We put the name in quotes when we call the plural function in case there are embedded blanks in the name. It did, after all, come from the read statement, and the last variable in a read statement gets all the remaining text from the input line. You can see that in the following example.

We put the script in Example 13-6 into a file named pluralize and ran it against the following data:

$ cat input.file
1 hen
2 duck
3 squawking goose
4 limerick oyster
5 corpulent porpoise

$ ./pluralize < input.file
1 hen
2 ducks
3 squawking gooses
4 limerick oysters
5 corpulent porpoises

“Gooses” isn’t correct English, but the script did what was intended. If you like the C-like syntax better, you could write the if statement like this:

if (( $2 == 1 || $2 == -1 ))

The square bracket (i.e., the test builtin) is the older form, more common across the various versions of bash, but either should work. Use whichever form’s syntax is easiest for you to remember.

We don’t expect you would keep a file like pluralize around, but the plural function might be handy to have as part of a larger scripting project. Then whenever you report on the count of something you could use the plural function as part of the reference, as shown in the while loop in the script.

13.10 Taking It One Character at a Time

Problem

You have some parsing to do, and for whatever reason nothing else will do—you need to take your strings apart one character at a time.

Solution

The substring function for variables will let you take things apart, and another feature tells you how long a string is.
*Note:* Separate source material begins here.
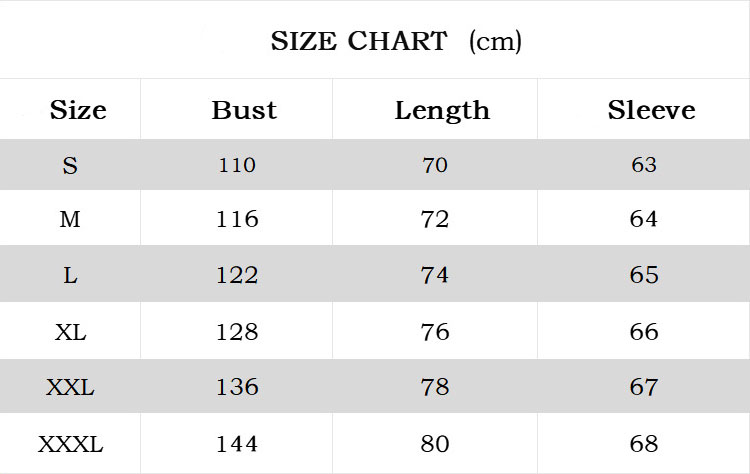The width and height of the screenshot is (750, 474).
Task: Select the Size column header
Action: [78, 109]
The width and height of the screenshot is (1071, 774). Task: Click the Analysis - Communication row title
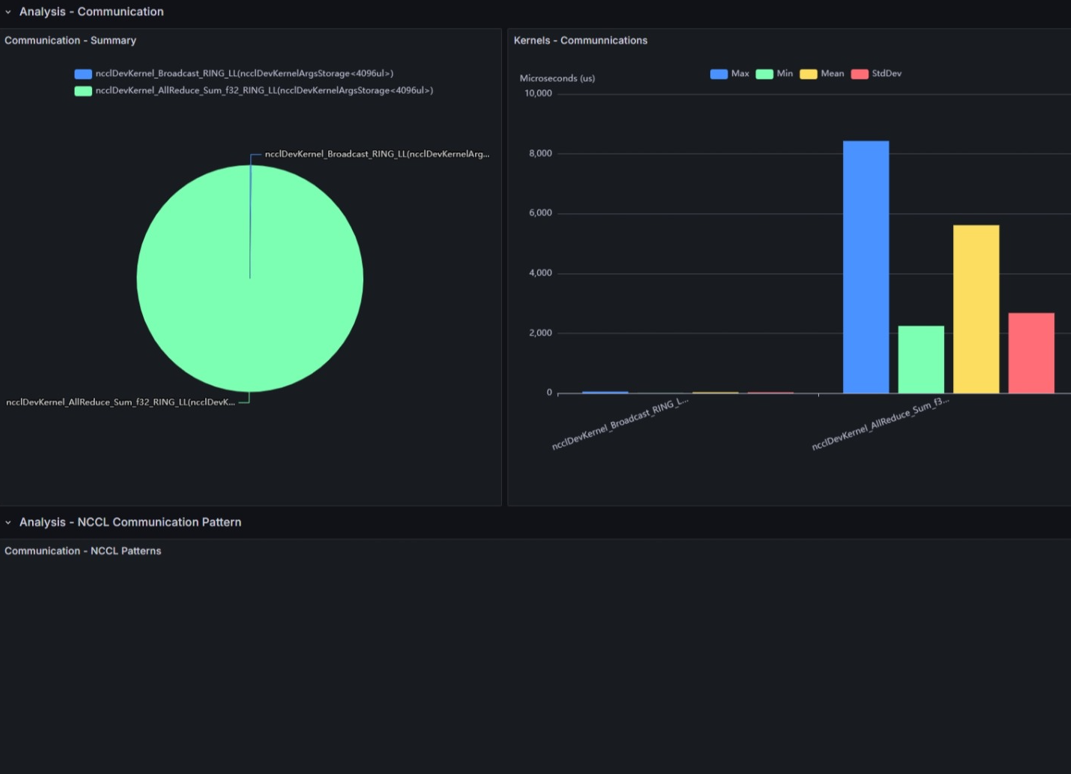point(91,12)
Example 13-7 demonstrates their use.

Example 13-7. ch13/onebyone
#!/usr/bin/env bash
# cookbook filename: onebyone
#
# parsing input one character at a time

while read ALINE
do
    for ((i=0; i < ${#ALINE}; i++))
    do
        ACHAR=${ALINE:i:1}
        # do something here, e.g. echo $ACHAR
        echo $ACHAR
    done
done

Discussion

The read statement will take input from standard input and put it, a line at a time, into the variable $ALINE. Since there are no other variables in the read statement, it takes the entire line and doesn’t divvy it up, but it will remove leading and trailing $IFS whitespace unless you use IFS= read or just read by itself and later reference the default $REPLY variable.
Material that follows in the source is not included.